Un livre qui parle de consentement aux enfants
Par Ève Ménard
Parler de consentement à de jeunes enfants, sans parler de sexualité et d’abus. C’est l’habile pari que réussit Nancy B.-Pilon avec son nouveau livre Roselionne.
Sorti le 13 octobre, le roman jeunesse a aussi été lancé à la Librairie le Sentier à Sainte-Adèle le 23 octobre dernier. Il s’agit d’un lieu très familier pour l’auteure : elle a grandi dans cette maison, maintenant devenue une librairie. Tout la destinait à la littérature.
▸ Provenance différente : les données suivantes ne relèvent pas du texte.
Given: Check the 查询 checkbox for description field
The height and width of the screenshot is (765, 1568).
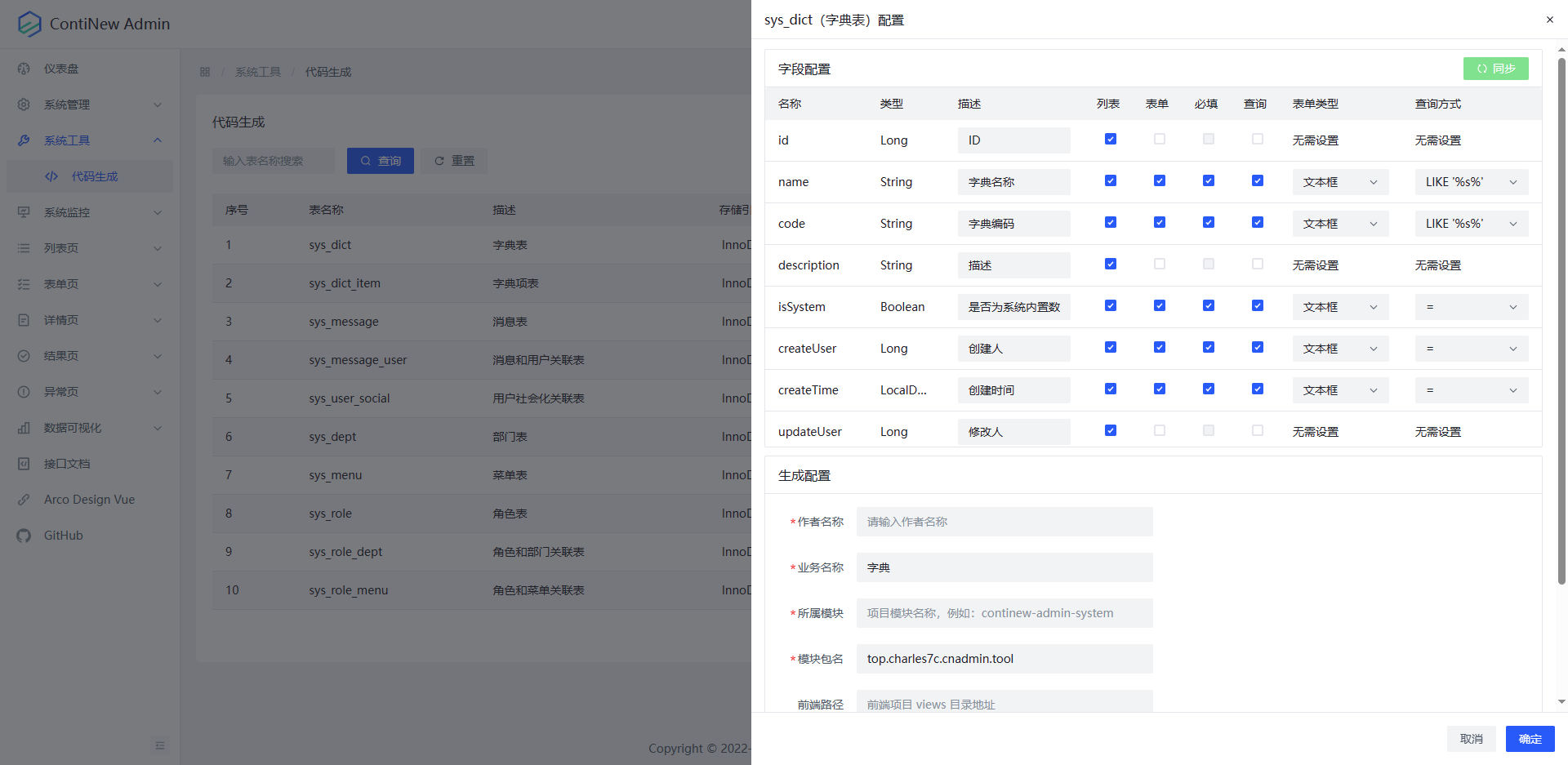Looking at the screenshot, I should (x=1257, y=264).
Très tôt, la lecture et l’écriture occupent une place significative dans la vie de la jeune fille. Vous cherchez Nancy? Elle s’est probablement assise quelque part, un livre dans les mains. C’est le running gag dans sa famille. Du moment qu’elle sait écrire, elle immortalise ses pensées dans des journaux intimes qui la suivront tout au long de l’adolescence et qu’elle tient encore aujourd’hui. Après avoir terminé son secondaire à l’école Augustin-Norbert-Morin, elle poursuit au Théâtre Lionel-Groulx en art dramatique et lettres, puis à l’Université de Montréal en enseignement.
Éduquer en divertissant
Depuis sa première publication en 2014 dans le recueil de nouvelles NU, Nancy B.-Pilon combine à la fois l’enseignement et l’écriture. En 2016, elle dirige le collectif Sous la ceinture – unis pour vaincre la culture du viol. Puis, cinq ans plus tard, elle publie son premier roman jeunesse qui, de manière métaphorique, parle de consentement à de jeunes enfants.
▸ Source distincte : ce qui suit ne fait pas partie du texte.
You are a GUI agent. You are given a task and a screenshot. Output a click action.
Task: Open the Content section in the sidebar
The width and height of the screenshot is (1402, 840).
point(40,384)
Qu’est-ce que l’intersectionnalité? Dans le mouvement féministe, on doit le concept d’intersectionnalité à Kimberlé Crenshaw (1991). Le terme désigne la situation de personnes subissant simultanément plusieurs formes de domination ou de discrimination dans une société. L’intersectionnalité permet d’intégrer les différences entre les femmes, permettant d’aller au-delà de la notion même de féminisme. Cet outil analytique offre de la visibilité aux femmes qui subissent à la fois, par exemple, le sexisme et le racisme ou encore le sexisme, le classisme et l’homophobie. Source : Les glorieuses
Cette idée occupait l’esprit de l’auteure depuis la tournée de presse de son ouvrage collectif. « Il n’y a pas un journaliste que ne m’a pas demandé s’il y avait des outils pédagogiques pour accompagner les parents et aider les enfants. » Faute d’exemples, elle décide de créer elle-même le produit. Ça s’avère plutôt complexe. Le sujet est délicat. « L’important était de faire comprendre facilement aux enfants ce qu’est le consentement. Mais je ne voulais pas amener d’agression, parler de sexualité ou relier ça à un drame. Je voulais que ce soit le plus accessible possible. »
La métaphore idéale lui est finalement venue d’une expérience vécue : au primaire, Nancy côtoyait une jeune fille avec de très longs cheveux roux. Les enfants, fascinés par ceux-ci, n’arrêtaient pas d’y toucher. Le synopsis du livre s’en inspire directement : Roseline possède une superbe tignasse rousse que certains ne peuvent s’empêcher de toucher. Au cours de l’histoire, elle apprend tranquillement à établir ses limites et à se faire respecter, tout en conservant sa magnifique chevelure.
Féminisme et intersectionnalité
Bien qu’elle n’ait pas été élevée dans un environnement particulièrement féministe, Nancy B.-Pilon a toujours eu en sa mère, un modèle de femme forte qui ne reculait devant rien. C’est vers la mi-vingtaine, via différentes lectures, que l’auteure commence à s’intéresser plus sérieusement aux enjeux féministes. Depuis, sa soif d’apprendre n’a fait que s’accroître. « Les enjeux comme l’égalité, les violences faites aux femmes, la culture du viol ou la masculinité toxique font partie de mon quotidien. Mon intérêt s’est agrandi et mon féminisme s’est intersectionnalisé. Au départ, j’étais surtout une féministe blanche, mais maintenant, je réalise que je demeure une femme blanche nord-américaine. Je ne compte plus mes privilèges. »
Cette approche intersectionnelle transparaît notamment dans le projet actuel de Nancy, soit l’écriture d’un essai sur la réalité d’élever une fille ou une personne qui s’identifie comme fille dans un système patriarcal. L’idée est venue de sa propre expérience de mère d’une jeune fille de 4 ans. Pour ce faire, l’auteure a interviewé surtout des mamans, mais aussi un parent non-binaire et un couple homosexuel qui a adopté une petite fille. Elle a aussi tenu à diversifier son échantillon, à la fois au niveau des communautés racisées et des différences socioculturelles. Sa démarche se voulait la plus inclusive possible.